Nobody is trying to tell anyone else what they can or cannot hear. All that us "nerds" are trying to do is get people to understand that what they think they hear may not be real. Now, it
might be real! But until you test yourself properly you can't know for sure. Speaking of which, I'm still waiting for your replies to this post:
https://homerecording.com/bbs/gener...iques/24bit-vs-16bit-hz-355305/5/#post4036793
I'm especially waiting for an email from you showing that you can hear what you claim regarding the test files linked here:
https://homerecording.com/bbs/gener...iques/24bit-vs-16bit-hz-355305/5/#post4037164
It's one thing to find you can't defend your position and leave a thread while questions are outstanding. But it's quite another to realize you can't defend your position, then continue to spout the same misinformation a week later anyway.
Hey, that's been
my point all along! Test gear does indeed trump "the experience of professionals" when it comes to establishing what is real and what is imagined.
--Ethan
No conspiracy, I'm simply in the process of moving and the hard drive with the outlook pst file that contains the email about the HHB CDR-850 is in a box. Remember, from my perspective Meyer-Moran is old news (2007) and long discredited by myself and others. In computer terms that was several hard drives ago.
The email was from Chris Heap of HHB UK. The 16-bit loop was not 16-bit, so there's nothing about that experiment that can be redeemed.

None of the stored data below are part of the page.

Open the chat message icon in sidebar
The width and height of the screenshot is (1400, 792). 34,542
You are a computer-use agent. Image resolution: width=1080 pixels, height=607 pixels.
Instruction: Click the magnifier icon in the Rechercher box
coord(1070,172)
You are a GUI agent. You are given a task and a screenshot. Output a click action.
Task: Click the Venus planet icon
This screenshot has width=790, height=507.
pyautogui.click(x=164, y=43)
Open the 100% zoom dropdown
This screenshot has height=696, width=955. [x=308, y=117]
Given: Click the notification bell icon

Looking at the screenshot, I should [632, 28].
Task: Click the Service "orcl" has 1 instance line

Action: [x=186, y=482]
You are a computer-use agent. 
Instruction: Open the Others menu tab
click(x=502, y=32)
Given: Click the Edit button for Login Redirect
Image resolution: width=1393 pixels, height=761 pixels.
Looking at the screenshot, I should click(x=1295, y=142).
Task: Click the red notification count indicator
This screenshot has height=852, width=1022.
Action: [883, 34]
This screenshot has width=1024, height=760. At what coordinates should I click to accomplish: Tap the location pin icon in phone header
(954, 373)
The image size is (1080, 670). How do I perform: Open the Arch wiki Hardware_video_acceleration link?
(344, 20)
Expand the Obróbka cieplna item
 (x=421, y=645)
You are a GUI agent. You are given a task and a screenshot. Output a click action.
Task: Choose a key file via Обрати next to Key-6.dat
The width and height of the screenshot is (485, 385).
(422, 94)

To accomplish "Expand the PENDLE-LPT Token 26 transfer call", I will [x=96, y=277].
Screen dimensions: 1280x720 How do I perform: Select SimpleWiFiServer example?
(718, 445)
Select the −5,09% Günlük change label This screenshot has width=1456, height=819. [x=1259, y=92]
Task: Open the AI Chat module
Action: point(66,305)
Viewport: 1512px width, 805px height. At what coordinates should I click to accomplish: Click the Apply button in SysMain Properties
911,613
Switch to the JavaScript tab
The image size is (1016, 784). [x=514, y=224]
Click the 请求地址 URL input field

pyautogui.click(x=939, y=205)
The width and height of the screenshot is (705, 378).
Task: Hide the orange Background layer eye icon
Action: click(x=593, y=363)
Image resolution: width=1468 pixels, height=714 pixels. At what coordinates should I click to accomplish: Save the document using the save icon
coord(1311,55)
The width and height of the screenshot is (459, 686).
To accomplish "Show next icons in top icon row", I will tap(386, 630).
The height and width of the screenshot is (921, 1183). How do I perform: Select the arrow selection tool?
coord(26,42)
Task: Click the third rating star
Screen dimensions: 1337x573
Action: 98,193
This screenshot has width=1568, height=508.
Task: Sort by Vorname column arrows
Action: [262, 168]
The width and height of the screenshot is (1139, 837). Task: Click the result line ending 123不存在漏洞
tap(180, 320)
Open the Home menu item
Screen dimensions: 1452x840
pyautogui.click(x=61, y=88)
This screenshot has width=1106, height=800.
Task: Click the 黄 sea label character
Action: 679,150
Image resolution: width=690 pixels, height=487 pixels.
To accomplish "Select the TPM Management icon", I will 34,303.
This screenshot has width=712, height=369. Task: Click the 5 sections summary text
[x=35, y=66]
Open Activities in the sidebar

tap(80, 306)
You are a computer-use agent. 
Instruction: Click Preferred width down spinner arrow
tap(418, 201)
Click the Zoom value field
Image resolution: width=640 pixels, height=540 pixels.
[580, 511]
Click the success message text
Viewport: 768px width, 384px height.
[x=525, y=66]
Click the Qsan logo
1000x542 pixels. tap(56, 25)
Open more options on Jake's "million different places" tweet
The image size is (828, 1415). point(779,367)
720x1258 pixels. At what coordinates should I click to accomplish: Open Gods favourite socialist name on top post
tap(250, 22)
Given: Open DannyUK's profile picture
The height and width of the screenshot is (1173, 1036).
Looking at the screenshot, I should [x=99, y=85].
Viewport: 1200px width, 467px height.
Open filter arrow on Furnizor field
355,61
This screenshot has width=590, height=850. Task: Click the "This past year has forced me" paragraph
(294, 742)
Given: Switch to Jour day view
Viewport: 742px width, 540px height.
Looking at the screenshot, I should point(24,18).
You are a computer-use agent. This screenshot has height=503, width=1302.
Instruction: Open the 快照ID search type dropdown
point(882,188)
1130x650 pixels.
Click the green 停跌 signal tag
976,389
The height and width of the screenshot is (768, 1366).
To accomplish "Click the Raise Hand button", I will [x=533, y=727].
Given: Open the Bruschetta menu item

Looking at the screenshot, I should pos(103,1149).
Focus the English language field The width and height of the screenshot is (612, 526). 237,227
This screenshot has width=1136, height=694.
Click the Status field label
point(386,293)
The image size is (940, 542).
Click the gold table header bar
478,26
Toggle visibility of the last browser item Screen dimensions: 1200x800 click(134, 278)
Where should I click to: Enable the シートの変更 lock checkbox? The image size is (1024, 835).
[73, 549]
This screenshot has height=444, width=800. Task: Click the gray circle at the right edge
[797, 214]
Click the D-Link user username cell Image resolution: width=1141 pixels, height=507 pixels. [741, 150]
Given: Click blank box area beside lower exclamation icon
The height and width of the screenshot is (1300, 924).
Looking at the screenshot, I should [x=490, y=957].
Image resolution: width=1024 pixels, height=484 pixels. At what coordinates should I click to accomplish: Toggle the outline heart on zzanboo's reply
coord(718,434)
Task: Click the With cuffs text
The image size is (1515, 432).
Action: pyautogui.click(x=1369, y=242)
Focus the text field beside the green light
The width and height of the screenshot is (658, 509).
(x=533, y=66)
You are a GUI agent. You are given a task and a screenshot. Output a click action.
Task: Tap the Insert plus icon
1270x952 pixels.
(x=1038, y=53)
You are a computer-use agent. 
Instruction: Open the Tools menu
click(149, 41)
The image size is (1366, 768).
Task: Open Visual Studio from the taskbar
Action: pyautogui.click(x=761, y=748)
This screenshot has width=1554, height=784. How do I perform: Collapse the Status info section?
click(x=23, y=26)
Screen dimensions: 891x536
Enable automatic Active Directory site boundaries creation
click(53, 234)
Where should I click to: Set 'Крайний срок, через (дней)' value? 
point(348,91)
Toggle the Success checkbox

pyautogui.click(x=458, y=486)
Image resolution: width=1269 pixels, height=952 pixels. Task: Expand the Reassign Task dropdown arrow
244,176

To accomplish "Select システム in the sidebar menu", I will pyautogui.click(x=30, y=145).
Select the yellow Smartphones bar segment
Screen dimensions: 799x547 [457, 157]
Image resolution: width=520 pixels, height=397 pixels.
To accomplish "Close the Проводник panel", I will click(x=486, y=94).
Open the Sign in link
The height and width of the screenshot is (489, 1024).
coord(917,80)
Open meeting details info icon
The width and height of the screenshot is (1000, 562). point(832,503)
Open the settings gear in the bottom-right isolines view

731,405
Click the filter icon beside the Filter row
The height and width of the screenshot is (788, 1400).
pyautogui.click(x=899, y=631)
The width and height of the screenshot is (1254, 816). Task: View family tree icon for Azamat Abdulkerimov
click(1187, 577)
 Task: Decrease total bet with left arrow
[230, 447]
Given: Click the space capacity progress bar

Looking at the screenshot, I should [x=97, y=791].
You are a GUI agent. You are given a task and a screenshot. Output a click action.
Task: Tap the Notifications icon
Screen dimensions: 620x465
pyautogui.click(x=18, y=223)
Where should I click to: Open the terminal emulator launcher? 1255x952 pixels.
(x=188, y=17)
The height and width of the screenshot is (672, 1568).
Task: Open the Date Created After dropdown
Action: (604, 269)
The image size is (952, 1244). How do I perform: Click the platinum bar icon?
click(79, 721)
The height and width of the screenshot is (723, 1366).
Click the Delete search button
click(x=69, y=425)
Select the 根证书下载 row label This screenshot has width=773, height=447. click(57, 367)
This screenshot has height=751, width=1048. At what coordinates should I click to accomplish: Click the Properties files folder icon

The converters are equivalent to 20-bit and the monitor signal is not converted to Red Book 16/44.1. But you shouldn't have to ask anyone now that you have the service manual. I say equivalent because that's exactly how Chris Heap worded it... There is no direct comparison between standard PCM and 1-bit schemes like Pioneer's Legato Link, which the HHB CDR's use.
Pop quiz: Which component/components on the circuit board of the HHB CDR-850 or the 24-bit CDR-830 readies the signal to write to CD-R at Red Book standards? (Obviuosly not the input ADC)
You can't answer that, and neither can Moran. This is the difference between speaking in broad theoretical terms, as you are, and speaking about the design and function of specific models, as I am. That's why my first instinct as an investigator was to examine the so-called "16/44.1 bottleneck." My sort of curiosity and skepticism solves "Perfect" crimes... and that ain't gonna change. I only get better at it as I get older.
When a researcher chooses to use a CD recorder as a converter he better know how it works. If he doesn't have a copy of the design patent perhaps he doesn't know enough. And why did he use a CD recorder anyway and not just dedicated converters? Red Book is a CD standard. Nothing is Red Book until something is actually written to CD, which in the Meyer-Moran debacle nothing was.
What's the rush anyway? You've been mistaken about Meyer-Moran since it came to your attention. What difference will a couple more weeks make? I don't live on these forums. If I drop out for a while its because I'm busy... or at times a thread becomes pointless when the participants are obviously and irrationally unmovable. You've already revealed what you will do if/when you can see the fatal errors in Meyer-Moran. You'll simply ignore it and reference other experiments... though you once refereed to Meyer-Moran as, "Groundbreaking!"
Its more important for me that people see the comedy in the Meyer-Moran style approach rather that I must discover and expose the errors in an endless list of these misadventures into audio. We have a fundamental disagreement on the value of short-term controlled listening tests compared to real life over time. I hope that point is not missed. Consequently I'm not interested in your audio samples, but thank you anyway.
Be patient! I could kill you quickly (figuratively speaking in debate terms), but what's the sport in that?
On another note... I've spent my recording career becoming very good at choosing and using comparatively modest equipment to achieve fully professional results. If I had a dog in this fight it would be hoping that Meyer-Moran were correct. And as an analog advocate I would like nothing better than to show digital has not progressed at all, but it has.